Work to complete
Rewrite the lines starting at the line containing "Image resolution: width=1141" and ending at the line containing "What do you see at coordinates (77, 125)", changing "Describe" to "Identify" and leaving everything else unchanged.

[Records excerpted from a collection]
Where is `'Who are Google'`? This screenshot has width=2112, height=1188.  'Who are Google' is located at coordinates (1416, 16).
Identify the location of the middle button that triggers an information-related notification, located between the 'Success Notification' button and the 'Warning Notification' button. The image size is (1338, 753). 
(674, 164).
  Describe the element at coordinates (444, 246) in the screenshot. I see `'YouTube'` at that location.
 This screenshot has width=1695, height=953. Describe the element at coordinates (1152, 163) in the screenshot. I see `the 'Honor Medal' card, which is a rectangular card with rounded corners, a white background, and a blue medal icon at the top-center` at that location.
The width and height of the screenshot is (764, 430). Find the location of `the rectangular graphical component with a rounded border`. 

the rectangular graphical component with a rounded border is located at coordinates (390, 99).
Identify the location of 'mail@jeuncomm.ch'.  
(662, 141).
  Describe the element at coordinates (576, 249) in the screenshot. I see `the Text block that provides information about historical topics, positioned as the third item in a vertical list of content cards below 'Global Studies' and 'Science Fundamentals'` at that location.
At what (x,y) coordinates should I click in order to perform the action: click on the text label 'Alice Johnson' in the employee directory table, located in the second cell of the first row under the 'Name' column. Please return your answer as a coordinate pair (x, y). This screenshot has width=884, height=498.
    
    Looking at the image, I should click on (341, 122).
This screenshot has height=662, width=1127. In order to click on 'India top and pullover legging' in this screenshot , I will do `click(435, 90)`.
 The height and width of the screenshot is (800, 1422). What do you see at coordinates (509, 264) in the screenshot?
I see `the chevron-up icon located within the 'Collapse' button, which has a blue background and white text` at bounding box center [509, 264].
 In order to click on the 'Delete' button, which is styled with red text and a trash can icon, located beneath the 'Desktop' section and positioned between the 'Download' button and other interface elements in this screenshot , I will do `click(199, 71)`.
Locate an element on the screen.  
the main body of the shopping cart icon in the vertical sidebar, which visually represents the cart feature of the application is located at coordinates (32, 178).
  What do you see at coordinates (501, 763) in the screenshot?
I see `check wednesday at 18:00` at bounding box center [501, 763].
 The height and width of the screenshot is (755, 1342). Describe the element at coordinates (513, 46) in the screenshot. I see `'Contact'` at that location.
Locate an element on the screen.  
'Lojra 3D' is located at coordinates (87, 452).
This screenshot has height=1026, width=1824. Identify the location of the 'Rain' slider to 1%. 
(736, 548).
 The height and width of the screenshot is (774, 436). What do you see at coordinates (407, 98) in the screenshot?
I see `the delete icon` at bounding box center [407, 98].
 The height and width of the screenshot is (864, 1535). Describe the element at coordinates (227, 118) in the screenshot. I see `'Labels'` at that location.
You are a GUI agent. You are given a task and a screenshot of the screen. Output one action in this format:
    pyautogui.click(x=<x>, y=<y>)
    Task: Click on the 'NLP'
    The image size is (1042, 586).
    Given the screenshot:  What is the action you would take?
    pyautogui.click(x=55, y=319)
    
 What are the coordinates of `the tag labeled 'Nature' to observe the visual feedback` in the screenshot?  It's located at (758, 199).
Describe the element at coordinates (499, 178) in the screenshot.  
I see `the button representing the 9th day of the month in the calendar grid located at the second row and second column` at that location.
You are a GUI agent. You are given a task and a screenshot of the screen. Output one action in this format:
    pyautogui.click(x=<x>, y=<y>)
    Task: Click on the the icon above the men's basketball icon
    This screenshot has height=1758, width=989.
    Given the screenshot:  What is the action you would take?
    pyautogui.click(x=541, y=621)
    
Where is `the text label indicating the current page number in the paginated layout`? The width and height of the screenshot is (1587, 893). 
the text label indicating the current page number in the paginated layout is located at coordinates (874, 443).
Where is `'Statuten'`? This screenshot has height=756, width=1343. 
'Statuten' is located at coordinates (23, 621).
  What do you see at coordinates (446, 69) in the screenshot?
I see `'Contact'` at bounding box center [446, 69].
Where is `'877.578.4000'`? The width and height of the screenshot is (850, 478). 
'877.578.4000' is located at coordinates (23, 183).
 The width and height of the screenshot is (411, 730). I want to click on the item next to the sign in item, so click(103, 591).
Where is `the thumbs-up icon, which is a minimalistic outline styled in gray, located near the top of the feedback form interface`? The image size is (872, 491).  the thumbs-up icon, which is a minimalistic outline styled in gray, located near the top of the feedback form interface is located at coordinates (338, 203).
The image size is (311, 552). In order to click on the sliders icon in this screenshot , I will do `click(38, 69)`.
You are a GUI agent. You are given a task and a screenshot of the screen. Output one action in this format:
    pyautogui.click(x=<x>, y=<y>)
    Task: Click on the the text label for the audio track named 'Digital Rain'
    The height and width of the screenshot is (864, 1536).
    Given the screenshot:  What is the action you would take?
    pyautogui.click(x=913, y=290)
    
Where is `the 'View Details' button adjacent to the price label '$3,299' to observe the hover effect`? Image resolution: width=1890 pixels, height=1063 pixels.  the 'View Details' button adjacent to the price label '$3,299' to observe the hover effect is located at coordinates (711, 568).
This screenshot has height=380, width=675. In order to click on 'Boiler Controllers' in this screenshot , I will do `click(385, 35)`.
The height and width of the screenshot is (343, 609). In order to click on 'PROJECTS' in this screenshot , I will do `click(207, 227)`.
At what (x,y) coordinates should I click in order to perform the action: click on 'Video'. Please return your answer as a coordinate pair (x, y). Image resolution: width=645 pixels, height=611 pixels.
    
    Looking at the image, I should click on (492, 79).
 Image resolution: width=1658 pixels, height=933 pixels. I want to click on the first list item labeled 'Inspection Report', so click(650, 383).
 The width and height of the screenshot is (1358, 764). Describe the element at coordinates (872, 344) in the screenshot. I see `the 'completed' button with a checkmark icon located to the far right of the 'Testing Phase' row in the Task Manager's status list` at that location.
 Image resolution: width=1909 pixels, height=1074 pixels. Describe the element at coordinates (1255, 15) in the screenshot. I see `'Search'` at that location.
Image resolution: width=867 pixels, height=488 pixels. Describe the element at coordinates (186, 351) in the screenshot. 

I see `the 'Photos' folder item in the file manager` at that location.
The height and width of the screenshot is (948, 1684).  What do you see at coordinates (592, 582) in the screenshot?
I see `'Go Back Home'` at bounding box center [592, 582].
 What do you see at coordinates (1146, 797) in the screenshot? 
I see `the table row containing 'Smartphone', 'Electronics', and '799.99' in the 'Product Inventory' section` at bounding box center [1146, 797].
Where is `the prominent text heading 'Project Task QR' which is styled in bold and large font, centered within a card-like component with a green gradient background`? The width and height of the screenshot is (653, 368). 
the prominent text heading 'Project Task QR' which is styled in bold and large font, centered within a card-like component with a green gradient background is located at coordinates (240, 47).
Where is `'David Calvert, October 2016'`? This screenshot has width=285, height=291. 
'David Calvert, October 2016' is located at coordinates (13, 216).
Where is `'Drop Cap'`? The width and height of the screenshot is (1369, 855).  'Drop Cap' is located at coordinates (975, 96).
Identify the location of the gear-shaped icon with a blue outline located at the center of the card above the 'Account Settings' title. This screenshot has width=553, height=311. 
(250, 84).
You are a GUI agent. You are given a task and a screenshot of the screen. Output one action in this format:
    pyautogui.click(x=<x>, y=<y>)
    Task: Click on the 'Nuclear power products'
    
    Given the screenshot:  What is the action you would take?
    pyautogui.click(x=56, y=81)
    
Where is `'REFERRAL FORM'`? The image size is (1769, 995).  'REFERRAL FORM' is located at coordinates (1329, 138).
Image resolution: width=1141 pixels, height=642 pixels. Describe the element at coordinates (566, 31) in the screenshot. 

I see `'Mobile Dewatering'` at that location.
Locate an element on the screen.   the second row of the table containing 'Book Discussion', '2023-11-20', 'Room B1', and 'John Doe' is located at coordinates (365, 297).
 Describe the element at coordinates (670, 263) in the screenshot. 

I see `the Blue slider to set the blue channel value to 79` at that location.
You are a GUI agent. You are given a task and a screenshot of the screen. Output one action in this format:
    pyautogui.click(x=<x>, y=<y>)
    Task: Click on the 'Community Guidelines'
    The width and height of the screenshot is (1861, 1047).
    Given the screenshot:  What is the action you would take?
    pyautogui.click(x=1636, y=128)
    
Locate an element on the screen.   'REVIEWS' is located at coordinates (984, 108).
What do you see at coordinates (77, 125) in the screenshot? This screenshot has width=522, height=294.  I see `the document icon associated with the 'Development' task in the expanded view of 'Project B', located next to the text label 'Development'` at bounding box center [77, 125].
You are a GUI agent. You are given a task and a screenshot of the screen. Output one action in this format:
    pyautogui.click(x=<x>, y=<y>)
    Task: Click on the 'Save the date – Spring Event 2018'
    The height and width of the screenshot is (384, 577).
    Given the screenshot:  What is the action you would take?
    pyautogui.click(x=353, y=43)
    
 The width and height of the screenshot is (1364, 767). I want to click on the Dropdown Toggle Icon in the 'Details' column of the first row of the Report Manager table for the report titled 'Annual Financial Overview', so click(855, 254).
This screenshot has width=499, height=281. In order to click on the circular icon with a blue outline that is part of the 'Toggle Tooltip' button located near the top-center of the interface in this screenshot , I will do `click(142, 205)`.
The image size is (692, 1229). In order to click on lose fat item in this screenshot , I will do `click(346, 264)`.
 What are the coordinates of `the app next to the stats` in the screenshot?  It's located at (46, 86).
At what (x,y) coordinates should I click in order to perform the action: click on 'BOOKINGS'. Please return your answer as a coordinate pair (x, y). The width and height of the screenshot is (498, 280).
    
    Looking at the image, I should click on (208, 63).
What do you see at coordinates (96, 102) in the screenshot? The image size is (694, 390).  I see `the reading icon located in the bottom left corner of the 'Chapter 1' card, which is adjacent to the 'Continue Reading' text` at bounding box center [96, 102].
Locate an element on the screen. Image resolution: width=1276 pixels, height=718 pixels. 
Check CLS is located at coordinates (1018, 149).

Reply to the task
Image resolution: width=1141 pixels, height=642 pixels. Identify the element at coordinates (566, 31) in the screenshot. 

I see `'Mobile Dewatering'` at that location.
Locate an element on the screen.   the second row of the table containing 'Book Discussion', '2023-11-20', 'Room B1', and 'John Doe' is located at coordinates (365, 297).
 Identify the element at coordinates (670, 263) in the screenshot. 

I see `the Blue slider to set the blue channel value to 79` at that location.
You are a GUI agent. You are given a task and a screenshot of the screen. Output one action in this format:
    pyautogui.click(x=<x>, y=<y>)
    Task: Click on the 'Community Guidelines'
    The width and height of the screenshot is (1861, 1047).
    Given the screenshot:  What is the action you would take?
    pyautogui.click(x=1636, y=128)
    
Locate an element on the screen.   'REVIEWS' is located at coordinates (984, 108).
What do you see at coordinates (77, 125) in the screenshot? This screenshot has width=522, height=294.  I see `the document icon associated with the 'Development' task in the expanded view of 'Project B', located next to the text label 'Development'` at bounding box center [77, 125].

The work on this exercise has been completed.